Supplied entries —
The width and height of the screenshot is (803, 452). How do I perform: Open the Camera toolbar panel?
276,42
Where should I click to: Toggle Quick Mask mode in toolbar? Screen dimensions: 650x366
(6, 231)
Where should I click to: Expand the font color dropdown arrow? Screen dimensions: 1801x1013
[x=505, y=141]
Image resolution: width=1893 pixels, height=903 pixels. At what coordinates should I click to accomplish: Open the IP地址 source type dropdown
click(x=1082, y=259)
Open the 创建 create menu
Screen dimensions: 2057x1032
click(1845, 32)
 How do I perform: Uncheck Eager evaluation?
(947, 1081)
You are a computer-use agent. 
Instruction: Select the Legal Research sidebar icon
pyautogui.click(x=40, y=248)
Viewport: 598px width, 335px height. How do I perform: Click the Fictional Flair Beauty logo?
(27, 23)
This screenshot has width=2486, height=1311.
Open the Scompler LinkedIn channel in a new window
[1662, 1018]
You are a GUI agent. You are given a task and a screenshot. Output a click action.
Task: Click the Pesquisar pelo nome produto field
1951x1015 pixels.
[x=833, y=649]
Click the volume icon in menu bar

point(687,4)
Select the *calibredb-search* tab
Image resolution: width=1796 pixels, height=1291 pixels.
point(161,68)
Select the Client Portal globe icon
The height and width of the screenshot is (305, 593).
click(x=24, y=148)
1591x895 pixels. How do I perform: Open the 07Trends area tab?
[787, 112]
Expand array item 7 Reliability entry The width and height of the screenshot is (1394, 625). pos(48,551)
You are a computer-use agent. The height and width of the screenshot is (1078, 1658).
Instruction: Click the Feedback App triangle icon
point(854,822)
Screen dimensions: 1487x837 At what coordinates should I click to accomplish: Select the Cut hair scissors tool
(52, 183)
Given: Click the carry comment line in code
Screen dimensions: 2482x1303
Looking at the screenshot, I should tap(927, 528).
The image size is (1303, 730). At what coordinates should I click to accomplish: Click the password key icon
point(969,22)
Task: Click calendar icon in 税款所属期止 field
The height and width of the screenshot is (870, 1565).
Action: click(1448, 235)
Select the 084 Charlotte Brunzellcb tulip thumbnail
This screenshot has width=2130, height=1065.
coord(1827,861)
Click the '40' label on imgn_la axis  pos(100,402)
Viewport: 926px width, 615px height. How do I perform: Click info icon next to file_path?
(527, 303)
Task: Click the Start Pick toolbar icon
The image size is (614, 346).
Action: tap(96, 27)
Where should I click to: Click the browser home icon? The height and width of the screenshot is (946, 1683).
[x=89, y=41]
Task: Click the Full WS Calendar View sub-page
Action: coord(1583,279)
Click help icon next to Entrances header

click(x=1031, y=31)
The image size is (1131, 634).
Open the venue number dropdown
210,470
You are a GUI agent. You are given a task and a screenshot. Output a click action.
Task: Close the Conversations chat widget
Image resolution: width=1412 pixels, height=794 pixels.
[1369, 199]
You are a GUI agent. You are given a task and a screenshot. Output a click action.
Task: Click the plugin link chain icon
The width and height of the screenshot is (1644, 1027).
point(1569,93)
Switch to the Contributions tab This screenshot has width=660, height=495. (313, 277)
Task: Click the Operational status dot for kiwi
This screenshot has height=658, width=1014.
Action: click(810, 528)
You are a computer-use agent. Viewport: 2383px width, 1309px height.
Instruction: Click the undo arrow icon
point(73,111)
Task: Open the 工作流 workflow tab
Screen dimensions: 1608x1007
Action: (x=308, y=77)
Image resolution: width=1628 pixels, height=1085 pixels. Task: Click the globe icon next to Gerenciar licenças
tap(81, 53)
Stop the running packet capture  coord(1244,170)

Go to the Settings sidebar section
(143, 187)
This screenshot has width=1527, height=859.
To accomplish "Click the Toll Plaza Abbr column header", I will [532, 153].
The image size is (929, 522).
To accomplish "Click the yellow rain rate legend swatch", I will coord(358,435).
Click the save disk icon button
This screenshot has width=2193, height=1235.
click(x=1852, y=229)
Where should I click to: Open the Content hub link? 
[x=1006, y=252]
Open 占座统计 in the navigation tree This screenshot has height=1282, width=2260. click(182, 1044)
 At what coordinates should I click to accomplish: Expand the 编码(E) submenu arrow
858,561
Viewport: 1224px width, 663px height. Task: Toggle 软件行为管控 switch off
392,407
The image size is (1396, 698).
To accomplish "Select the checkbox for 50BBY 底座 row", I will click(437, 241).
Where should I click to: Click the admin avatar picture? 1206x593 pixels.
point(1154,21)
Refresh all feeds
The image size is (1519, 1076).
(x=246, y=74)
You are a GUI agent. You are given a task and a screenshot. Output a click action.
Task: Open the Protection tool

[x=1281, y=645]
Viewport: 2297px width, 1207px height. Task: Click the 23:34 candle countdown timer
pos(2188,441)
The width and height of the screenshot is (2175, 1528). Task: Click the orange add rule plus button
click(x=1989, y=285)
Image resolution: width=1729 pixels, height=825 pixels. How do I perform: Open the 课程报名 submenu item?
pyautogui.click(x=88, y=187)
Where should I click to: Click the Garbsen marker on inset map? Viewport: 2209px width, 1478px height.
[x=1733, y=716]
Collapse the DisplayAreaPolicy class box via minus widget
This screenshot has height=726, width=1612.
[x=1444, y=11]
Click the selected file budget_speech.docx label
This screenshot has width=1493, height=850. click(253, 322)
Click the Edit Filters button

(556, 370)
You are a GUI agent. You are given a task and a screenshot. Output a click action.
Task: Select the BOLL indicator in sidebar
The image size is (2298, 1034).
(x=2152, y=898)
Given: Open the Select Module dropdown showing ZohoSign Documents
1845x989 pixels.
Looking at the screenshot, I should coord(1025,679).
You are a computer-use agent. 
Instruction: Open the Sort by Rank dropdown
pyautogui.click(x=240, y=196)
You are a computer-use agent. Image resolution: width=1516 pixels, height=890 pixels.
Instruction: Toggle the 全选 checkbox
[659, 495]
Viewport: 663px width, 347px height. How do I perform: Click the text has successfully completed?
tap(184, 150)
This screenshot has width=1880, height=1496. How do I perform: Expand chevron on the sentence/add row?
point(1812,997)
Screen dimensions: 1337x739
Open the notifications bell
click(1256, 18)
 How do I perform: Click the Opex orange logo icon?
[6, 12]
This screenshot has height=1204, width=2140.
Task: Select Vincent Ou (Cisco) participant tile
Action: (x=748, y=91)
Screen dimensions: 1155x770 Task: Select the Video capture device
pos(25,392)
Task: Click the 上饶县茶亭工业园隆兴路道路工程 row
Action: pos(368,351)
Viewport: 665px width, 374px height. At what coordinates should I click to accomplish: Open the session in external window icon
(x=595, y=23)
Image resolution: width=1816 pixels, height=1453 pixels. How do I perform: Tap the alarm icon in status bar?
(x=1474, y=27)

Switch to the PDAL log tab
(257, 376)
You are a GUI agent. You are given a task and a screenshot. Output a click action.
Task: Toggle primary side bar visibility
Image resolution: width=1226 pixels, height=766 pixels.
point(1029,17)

Exercise objective —
Reproduce, please, every line of the records above without alteration.

Response —
The width and height of the screenshot is (803, 452). How do I perform: Open the Camera toolbar panel?
276,42
Where should I click to: Toggle Quick Mask mode in toolbar? Screen dimensions: 650x366
(6, 231)
Where should I click to: Expand the font color dropdown arrow? Screen dimensions: 1801x1013
[x=505, y=141]
Image resolution: width=1893 pixels, height=903 pixels. At what coordinates should I click to accomplish: Open the IP地址 source type dropdown
click(x=1082, y=259)
Open the 创建 create menu
Screen dimensions: 2057x1032
click(1845, 32)
 How do I perform: Uncheck Eager evaluation?
(947, 1081)
You are a computer-use agent. 
Instruction: Select the Legal Research sidebar icon
pyautogui.click(x=40, y=248)
Viewport: 598px width, 335px height. How do I perform: Click the Fictional Flair Beauty logo?
(27, 23)
This screenshot has width=2486, height=1311.
Open the Scompler LinkedIn channel in a new window
[1662, 1018]
You are a GUI agent. You are given a task and a screenshot. Output a click action.
Task: Click the Pesquisar pelo nome produto field
1951x1015 pixels.
[x=833, y=649]
Click the volume icon in menu bar

point(687,4)
Select the *calibredb-search* tab
Image resolution: width=1796 pixels, height=1291 pixels.
point(161,68)
Select the Client Portal globe icon
The height and width of the screenshot is (305, 593).
click(x=24, y=148)
1591x895 pixels. How do I perform: Open the 07Trends area tab?
[787, 112]
Expand array item 7 Reliability entry The width and height of the screenshot is (1394, 625). pos(48,551)
You are a computer-use agent. The height and width of the screenshot is (1078, 1658).
Instruction: Click the Feedback App triangle icon
point(854,822)
Screen dimensions: 1487x837 At what coordinates should I click to accomplish: Select the Cut hair scissors tool
(52, 183)
Given: Click the carry comment line in code
Screen dimensions: 2482x1303
Looking at the screenshot, I should tap(927, 528).
The image size is (1303, 730). At what coordinates should I click to accomplish: Click the password key icon
point(969,22)
Task: Click calendar icon in 税款所属期止 field
The height and width of the screenshot is (870, 1565).
Action: click(1448, 235)
Select the 084 Charlotte Brunzellcb tulip thumbnail
This screenshot has width=2130, height=1065.
coord(1827,861)
Click the '40' label on imgn_la axis  pos(100,402)
Viewport: 926px width, 615px height. How do I perform: Click info icon next to file_path?
(527, 303)
Task: Click the Start Pick toolbar icon
The image size is (614, 346).
Action: tap(96, 27)
Where should I click to: Click the browser home icon? The height and width of the screenshot is (946, 1683).
[x=89, y=41]
Task: Click the Full WS Calendar View sub-page
Action: coord(1583,279)
Click help icon next to Entrances header

click(x=1031, y=31)
The image size is (1131, 634).
Open the venue number dropdown
210,470
You are a GUI agent. You are given a task and a screenshot. Output a click action.
Task: Close the Conversations chat widget
Image resolution: width=1412 pixels, height=794 pixels.
[1369, 199]
You are a GUI agent. You are given a task and a screenshot. Output a click action.
Task: Click the plugin link chain icon
The width and height of the screenshot is (1644, 1027).
point(1569,93)
Switch to the Contributions tab This screenshot has width=660, height=495. (313, 277)
Task: Click the Operational status dot for kiwi
This screenshot has height=658, width=1014.
Action: click(810, 528)
You are a computer-use agent. Viewport: 2383px width, 1309px height.
Instruction: Click the undo arrow icon
point(73,111)
Task: Open the 工作流 workflow tab
Screen dimensions: 1608x1007
Action: (x=308, y=77)
Image resolution: width=1628 pixels, height=1085 pixels. Task: Click the globe icon next to Gerenciar licenças
tap(81, 53)
Stop the running packet capture  coord(1244,170)

Go to the Settings sidebar section
(143, 187)
This screenshot has width=1527, height=859.
To accomplish "Click the Toll Plaza Abbr column header", I will [532, 153].
The image size is (929, 522).
To accomplish "Click the yellow rain rate legend swatch", I will coord(358,435).
Click the save disk icon button
This screenshot has width=2193, height=1235.
click(x=1852, y=229)
Where should I click to: Open the Content hub link? 
[x=1006, y=252]
Open 占座统计 in the navigation tree This screenshot has height=1282, width=2260. click(182, 1044)
 At what coordinates should I click to accomplish: Expand the 编码(E) submenu arrow
858,561
Viewport: 1224px width, 663px height. Task: Toggle 软件行为管控 switch off
392,407
The image size is (1396, 698).
To accomplish "Select the checkbox for 50BBY 底座 row", I will click(437, 241).
Where should I click to: Click the admin avatar picture? 1206x593 pixels.
point(1154,21)
Refresh all feeds
The image size is (1519, 1076).
(x=246, y=74)
You are a GUI agent. You are given a task and a screenshot. Output a click action.
Task: Open the Protection tool

[x=1281, y=645]
Viewport: 2297px width, 1207px height. Task: Click the 23:34 candle countdown timer
pos(2188,441)
The width and height of the screenshot is (2175, 1528). Task: Click the orange add rule plus button
click(x=1989, y=285)
Image resolution: width=1729 pixels, height=825 pixels. How do I perform: Open the 课程报名 submenu item?
pyautogui.click(x=88, y=187)
Where should I click to: Click the Garbsen marker on inset map? Viewport: 2209px width, 1478px height.
[x=1733, y=716]
Collapse the DisplayAreaPolicy class box via minus widget
This screenshot has height=726, width=1612.
[x=1444, y=11]
Click the selected file budget_speech.docx label
This screenshot has width=1493, height=850. click(253, 322)
Click the Edit Filters button

(556, 370)
You are a GUI agent. You are given a task and a screenshot. Output a click action.
Task: Select the BOLL indicator in sidebar
The image size is (2298, 1034).
(x=2152, y=898)
Given: Open the Select Module dropdown showing ZohoSign Documents
1845x989 pixels.
Looking at the screenshot, I should coord(1025,679).
You are a computer-use agent. 
Instruction: Open the Sort by Rank dropdown
pyautogui.click(x=240, y=196)
You are a computer-use agent. Image resolution: width=1516 pixels, height=890 pixels.
Instruction: Toggle the 全选 checkbox
[659, 495]
Viewport: 663px width, 347px height. How do I perform: Click the text has successfully completed?
tap(184, 150)
This screenshot has width=1880, height=1496. How do I perform: Expand chevron on the sentence/add row?
point(1812,997)
Screen dimensions: 1337x739
Open the notifications bell
click(1256, 18)
 How do I perform: Click the Opex orange logo icon?
[6, 12]
This screenshot has height=1204, width=2140.
Task: Select Vincent Ou (Cisco) participant tile
Action: (x=748, y=91)
Screen dimensions: 1155x770 Task: Select the Video capture device
pos(25,392)
Task: Click the 上饶县茶亭工业园隆兴路道路工程 row
Action: pos(368,351)
Viewport: 665px width, 374px height. At what coordinates should I click to accomplish: Open the session in external window icon
(x=595, y=23)
Image resolution: width=1816 pixels, height=1453 pixels. How do I perform: Tap the alarm icon in status bar?
(x=1474, y=27)

Switch to the PDAL log tab
(257, 376)
You are a GUI agent. You are given a task and a screenshot. Output a click action.
Task: Toggle primary side bar visibility
Image resolution: width=1226 pixels, height=766 pixels.
point(1029,17)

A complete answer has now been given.